The photo at the top of this post is Comet Encke, the parent body of this weekend’s North Taurid meteor shower (image via NASA). Earth crosses the orbit of this comet every November, at which time the debris left behind by Comet Encke, as it orbits the sun, burns up in Earth’s upper atmosphere as North Taurid meteors. So, if you avoid the moon, this is a good weekend for meteor-watching. And why not make a night of it? Watch the North Taurid meteors from late evening until the wee hours after midnight – and also remember Venus in early evening, Jupiter from mid-evening on, and for Mars and Mercury before dawn.
The modest North Taurid shower favors the Northern Hemisphere, and might exhibit as many as 5 to 10 meteors per hour in a dark sky. The peak is expected to fall on the night of November 11/12. But should you have clear skies these next few evenings (November 9/10 or 10/11), keep in mind that the meteor rates may nearly be the same as on the peak night of November 11/12. Although you can start watching this shower at mid-evening, these meteors usually don’t show their best stuff till late night, or around the midnight hour. That’s true no matter where you live worldwide. Moreover, the sky won’t really darken until after the moon sets – around midnight at mid-northern latitudes.
The night sky is chock-full of planets in November 2013, starting with the brightest of them all at nightfall. Simply look into the southwest to west sky at dusk and nightfall to get an eyeful of Venus, the queen of planets.
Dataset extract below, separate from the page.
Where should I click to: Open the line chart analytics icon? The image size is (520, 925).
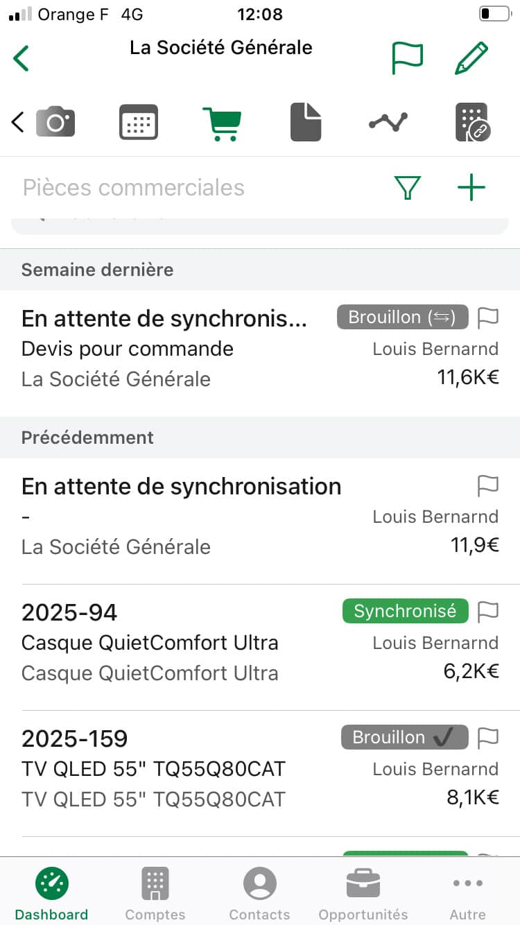pyautogui.click(x=388, y=123)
This world ranks as the third-brightest luminary to bedeck the heavens, after the sun and moon. Venus follows the sun below the horizon at early evening, or around 7 to 8 p.m. local time at mid-northern latitudes.
About one and one-half hours after Venus sets, the king planet Jupiter rises in the east-northeast sky somewhere around 8:30 to 9:30 p.m. local time, as seen from mid-northern latitudes. After Jupiter rises, this dazzling world will be out all night long. Jupiter – the fourth-brightest celestial luminary after the sun, moon and Venus – soars highest in the sky at or near 4 a.m. local time.
Mars rises due east by around 2 a.m. The red planet is easily visible to the unaided eye but nowhere matches the brilliance of Venus or Jupiter. In fact, it’s not even as bright as Regulus, the brightest star in the constellation Leo. If you’re familiar with Leo, you should be able to spot the planet Mars.
Finally, as the morning darkness begins to give way to dawn, seek for Mercury, the innermost planet, near Spica, the brightest star in the constellation Virgo. Mercury lurks low in the eastern sky about one hour before sunrise. Mercury will be brighter and easy to see a week from now, on the peak nights of Leonid meteor shower.
Why not make a night of it? Watch Venus this early evening, Jupiter from mid-evening till daybreak, the North Taurid meteors from late evening until dawn, and for Mars and Mercury in the morning hours.